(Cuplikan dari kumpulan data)
══════
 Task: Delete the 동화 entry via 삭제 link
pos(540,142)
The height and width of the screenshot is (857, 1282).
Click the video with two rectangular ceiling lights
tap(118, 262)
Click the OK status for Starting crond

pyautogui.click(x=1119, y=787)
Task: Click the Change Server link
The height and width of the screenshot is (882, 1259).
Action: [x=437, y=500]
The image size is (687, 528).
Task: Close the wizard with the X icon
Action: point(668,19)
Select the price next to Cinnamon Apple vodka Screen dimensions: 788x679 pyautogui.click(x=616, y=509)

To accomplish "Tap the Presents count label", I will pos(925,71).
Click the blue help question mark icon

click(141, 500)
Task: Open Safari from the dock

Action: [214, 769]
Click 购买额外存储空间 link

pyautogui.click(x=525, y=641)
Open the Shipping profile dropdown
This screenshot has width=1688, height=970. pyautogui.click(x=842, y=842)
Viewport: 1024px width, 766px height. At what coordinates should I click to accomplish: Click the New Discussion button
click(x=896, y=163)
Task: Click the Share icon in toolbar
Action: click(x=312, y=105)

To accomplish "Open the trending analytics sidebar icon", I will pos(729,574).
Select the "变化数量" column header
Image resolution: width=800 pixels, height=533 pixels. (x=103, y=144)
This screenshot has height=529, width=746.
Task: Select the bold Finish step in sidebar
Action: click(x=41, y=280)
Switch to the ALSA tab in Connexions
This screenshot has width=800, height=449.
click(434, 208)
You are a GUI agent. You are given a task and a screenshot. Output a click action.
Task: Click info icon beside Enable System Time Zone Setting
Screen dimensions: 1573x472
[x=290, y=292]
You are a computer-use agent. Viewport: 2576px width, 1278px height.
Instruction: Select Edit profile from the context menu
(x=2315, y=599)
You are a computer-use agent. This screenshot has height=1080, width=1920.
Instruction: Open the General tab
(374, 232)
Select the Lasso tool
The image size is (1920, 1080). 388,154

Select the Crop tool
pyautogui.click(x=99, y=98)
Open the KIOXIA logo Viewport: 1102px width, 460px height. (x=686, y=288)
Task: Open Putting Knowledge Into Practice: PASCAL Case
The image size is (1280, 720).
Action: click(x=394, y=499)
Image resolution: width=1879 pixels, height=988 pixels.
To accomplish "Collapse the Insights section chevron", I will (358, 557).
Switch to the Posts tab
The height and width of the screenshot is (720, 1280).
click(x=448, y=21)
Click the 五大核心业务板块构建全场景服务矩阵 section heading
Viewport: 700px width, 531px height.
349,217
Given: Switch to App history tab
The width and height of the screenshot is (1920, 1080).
══════
**Petunjuk dan Ketentuan**
Kutip ulang tanpa perubahan semua baris catatan di atas, mulai dari baris yang memuat "I will pos(729,574)." sampai ke baris yang memuat "(x=2315, y=599)". Kedua baris batas itu ikut disertakan.

**Jawaban**
To accomplish "Open the trending analytics sidebar icon", I will pos(729,574).
Select the "变化数量" column header
Image resolution: width=800 pixels, height=533 pixels. (x=103, y=144)
This screenshot has height=529, width=746.
Task: Select the bold Finish step in sidebar
Action: click(x=41, y=280)
Switch to the ALSA tab in Connexions
This screenshot has width=800, height=449.
click(434, 208)
You are a GUI agent. You are given a task and a screenshot. Output a click action.
Task: Click info icon beside Enable System Time Zone Setting
Screen dimensions: 1573x472
[x=290, y=292]
You are a computer-use agent. Viewport: 2576px width, 1278px height.
Instruction: Select Edit profile from the context menu
(x=2315, y=599)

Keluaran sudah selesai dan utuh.